Haçlı Seferleri bitmedi.
Bitmeyecektir de…
Batıl ile Hak mücadelesi ilelebet sürecektir.
Haçlı Seferlerinin kökenine biraz gidilmek gerekirse; Avrupa Katolik Hıristiyanlarının Müslümanların yaşadığı Orta Doğu coğrafyasında bulunan kutsal topraklar üzerine Papa´nın talepleri ve vaatleri üzerine saldırılar düzenlediler.
Bu saldırıları 1096-1272 yılları arasında Kutsal Topraklar üzerinde askeri ve siyasi gücü ele geçirmek ve kontrolü elde tutmak amacıyla bu düzenlediler.
Kutsal Topraklar…
Musevilik, Hıristiyanlık ve İslam için önem arz eden topraklar…
Günümüzde İsrail ve Filistin´in bulunduğu ve adeta kan gölüne dönen topraklar…

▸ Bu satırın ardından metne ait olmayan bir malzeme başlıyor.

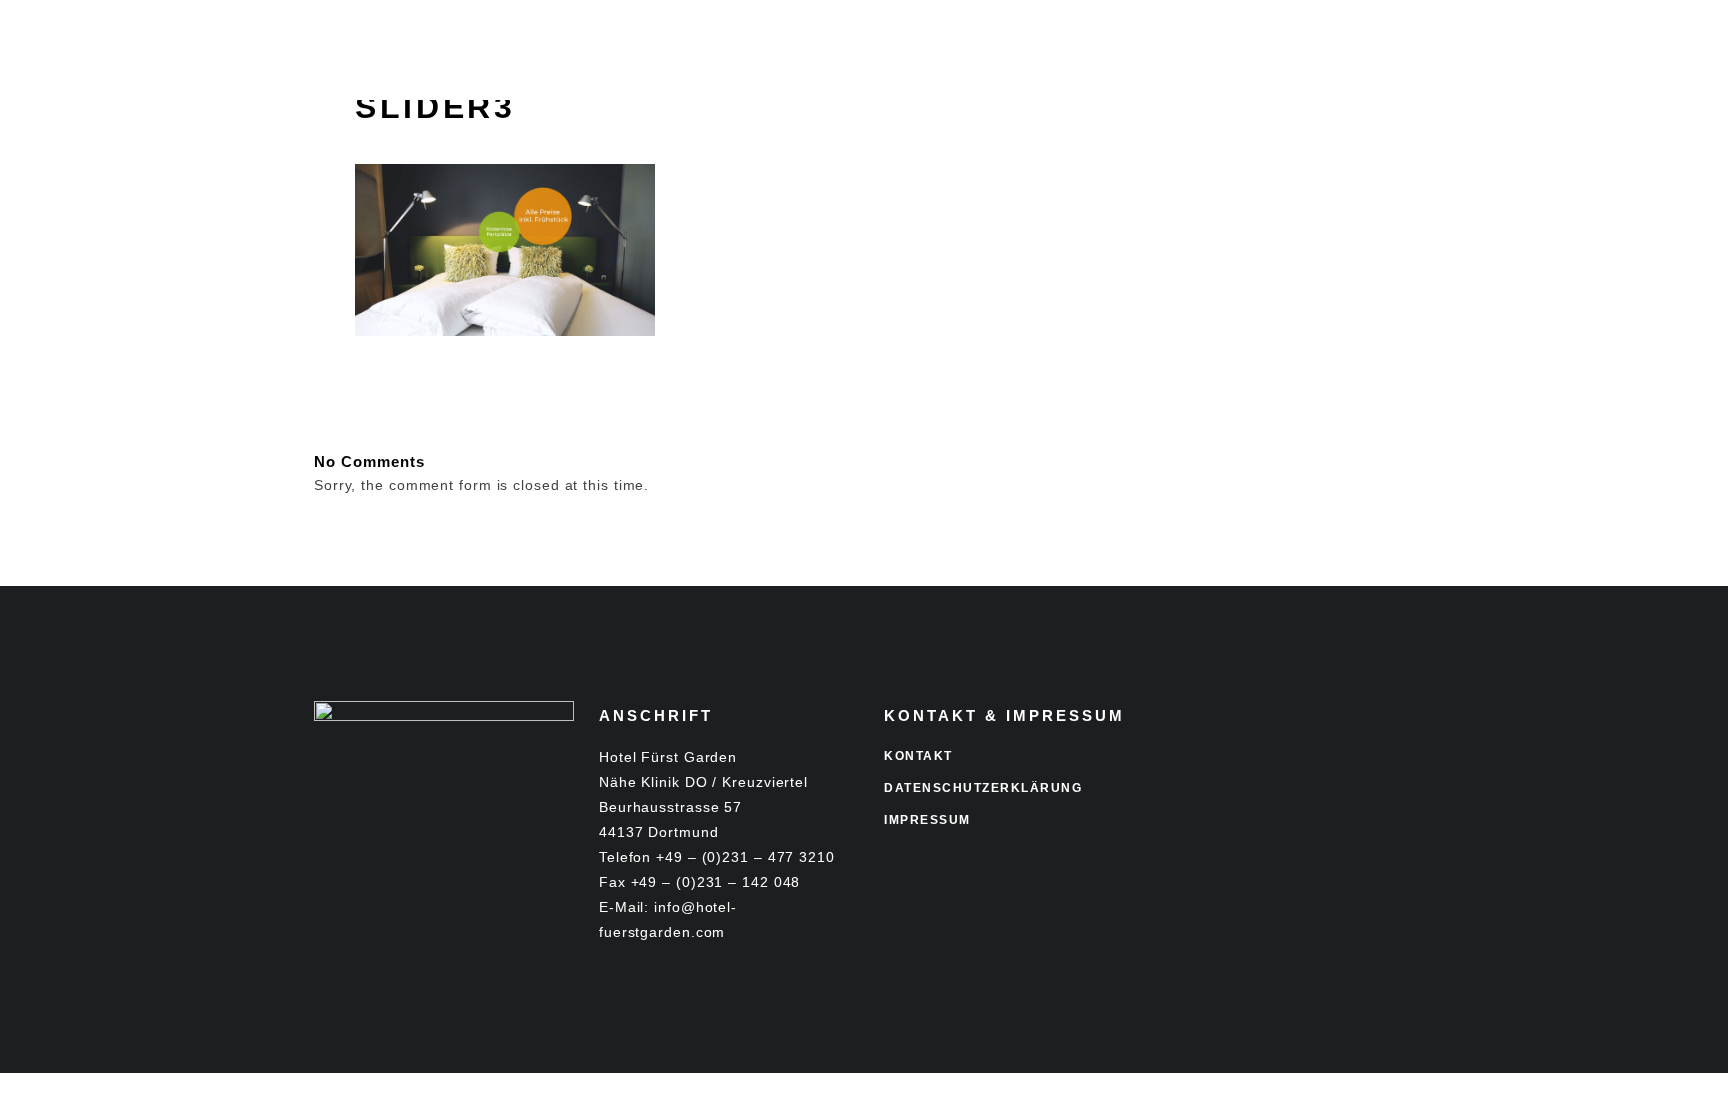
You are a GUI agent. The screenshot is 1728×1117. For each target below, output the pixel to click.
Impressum (927, 820)
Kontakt (918, 756)
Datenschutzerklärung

Arz-I Mev´ud yani Va´dedilmiş yer, va´edilmiş topraklar; Hz. İbrahim ve onun soyundan gelenlere verileceği va´dedilen topraklar. Kur´an-ı Kerîm´de “Bereketli arz” olarak geçmektedir. (el-Enbiyâ, 21/71)
Hz. Musa (AS.)´nın sözleriyle Allah´ın İsrailoğullarına mukaddes kıldığı belde bildirilmiş ise de bunun neresi olduğu kesin olarak bilinmemektedir. Ken´an ili olarak bilinen yer Filistin, Şam, Ürdün´deki Ken´an bölgesi yahut Kudüs şehri midir, bu hususta kesin bir bilgiye olunmadığı belirtiliyor. Ancak o dönemlerde bu bölgede büyük bir devlet hüküm sürdüğünden, israiloğulları buraya gelmek istememişler, bunun için de Hz. Musa´ya: “Git sen ve Rabbin, savaşınız; biz buracıkta oturacağız” demişlerdi. (el-Mâide, 5/24)
Bundan sonra İsrailoğulları´nın buraya gidemeyeceği, ancak bu bölgeye salih kulların mirasçı olacakları Hz. Dâvud‘a vahyedilen Zebur‘da belirtilmiştir: “Andolsun ki biz zikir (Tevrat)´dan sonra (Davud´a indirilen) Zebûr´da yazdık ki. “Arz´a (arz-ı Mev´ud ‘a) benim salih kullarım varis olur.”(el-Enbiyâ, 21/105).
Bütün mesele Salih kullardır. İfsat edilmilşler, Hak yoldan çıkmışlar, azıp sapmışlar, sapıtmışlar değildir.
Tarihten akıp gelen bu durum günümüzde de halen devam ediyor.
Birçok dinin doğduğu bu topraklar, Haçlı Seferlerinin yapılmasına sebep olmuştur, günümüzde de Arap-İsrail gerginliğine sebep olmaktadır.
Batılıların dost görünmeleri hiçbir şey ifade etmemektedir. İkiyüzlü haçlı dünyası bir yandan küstahça açıklamalarda bulunurken diğer yandan da ‘dost ve müttefik´ ülkeyiz mesajları verilmektedir.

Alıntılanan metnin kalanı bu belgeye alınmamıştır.